As far as wee small hours albums go, the Blue Nile frontman's first solo release is instant canon material.
As far as wee small hours albums go, Paul Buchanan’s Mid Air is instant canon material. The album has a greater air of kitchen table contemplation than pacing, anxiety-wracked insomnia; the 14 songs on this 36 minute album come and go like fluidly passing thoughts. Due to the brevity of the tracks and Mid Air’s overwhelming quiet, it is fair to suspect this album will leave no traces after it ends. Those who actually believe that, however, are truly underestimating Buchanan’s songwriting faculties.
It is somewhat startling to learn that Buchanan devised Mid Air’s songs while trying to create some music for Garbage frontwoman Shirley Manson’s eventual solo album. Knowing Buchanan’s place in United Kingdom pop history – his well loved band, the Blue Nile, had a minor hit with the single “Tinseltown in the Rain” – makes such news a little more fitting. Still, Buchanan was wise to hold on to these simple, elegant songs, buoyed largely by piano and occasionally by some appropriate strings and, on closer “After Dark”, a lone trumpet.
Mid Air flows like few albums in recent memory. There doesn’t appear to be a beginning, middle, or end, and I have on more than one occasion let the album replay without realizing it. As songs become more familiar, highlights drift to the surface. “Buy a Motor Car” could maybe be considered the closest Mid Air gets to having a center piece, because it is there that Buchanan’s voice feels at its peak in terms of heartache and drama. His delivery on it is complimented two songs later in “Two Children”; Buchanan sounds weary yet indebted, the perfect tone to use when your song’s final couplet is “Ask me if I am grateful / Watch as I fall down to my knees.” In songs such as “Cars in the Garden” and “Newsroom”, Buchanan works his way through several intricate vocal melodies, never allowing any to come close to outstaying its welcome. Such subtlety and conciseness is something most songwriters today should want to kill for.

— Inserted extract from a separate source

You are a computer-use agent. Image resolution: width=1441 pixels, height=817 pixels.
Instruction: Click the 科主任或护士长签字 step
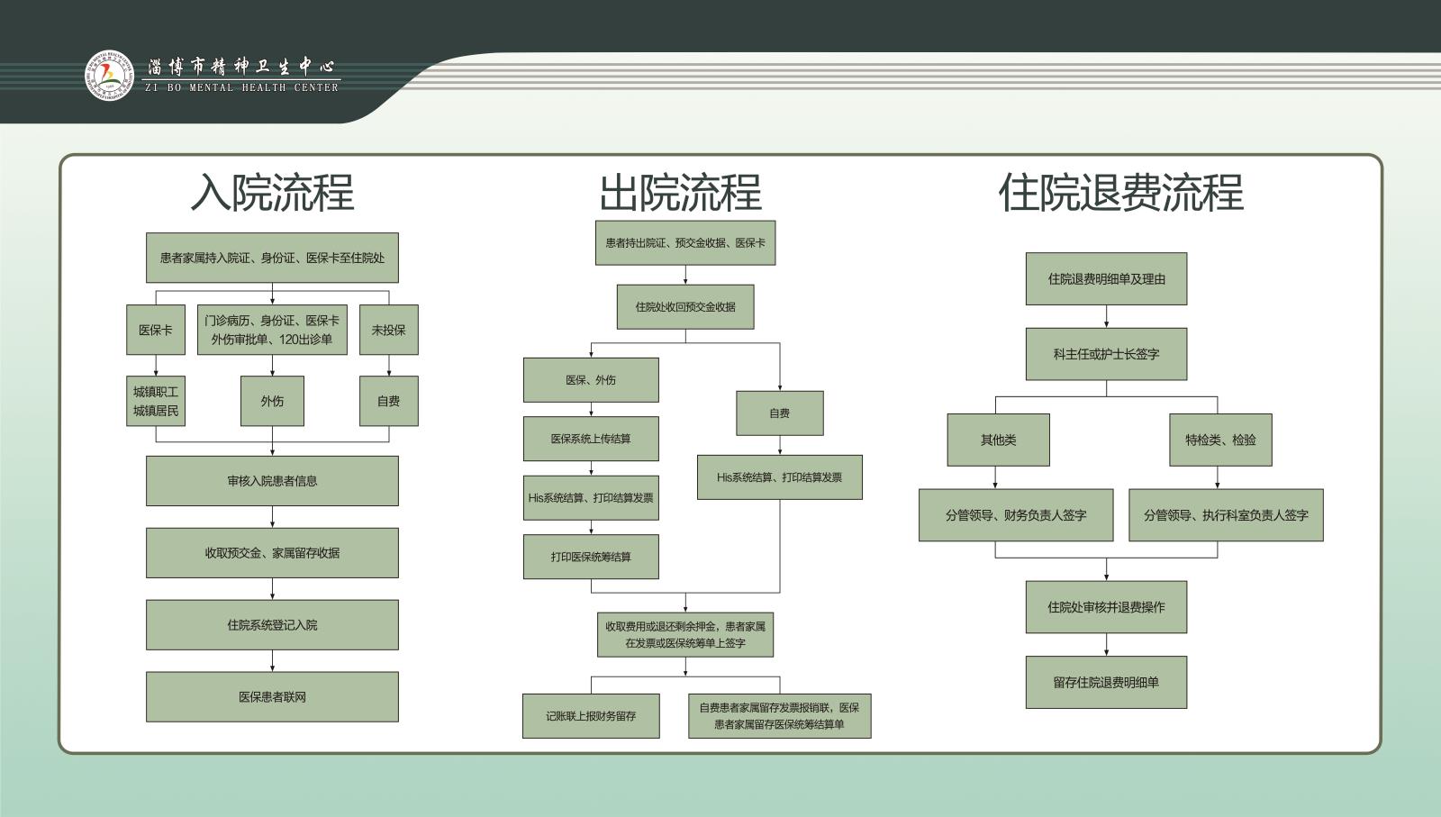[x=1106, y=354]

A limited edition version of Mid Air is also available, featuring a bonus disc of three extra songs, a live cut of album track “Half the World”, and instrumental takes on a few others. “Have You Ever Been Lonely?” would have been right at home on the proper album and, due to Mid Air’s quick running time, would not have made the proceedings feel overstuffed. It may be a good thing that this limited edition will not be re-pressed, as Mid Air almost demands to be heard on its lonesome, where “what if” applies only to the original album’s content and not what outlying material may sound like. Although another Blue Nile album is something that may never be – the trio hasn’t released any new material since 2004’s High – on Mid Air Buchanan has consoled us with signature world-weary comfort and has done so finely.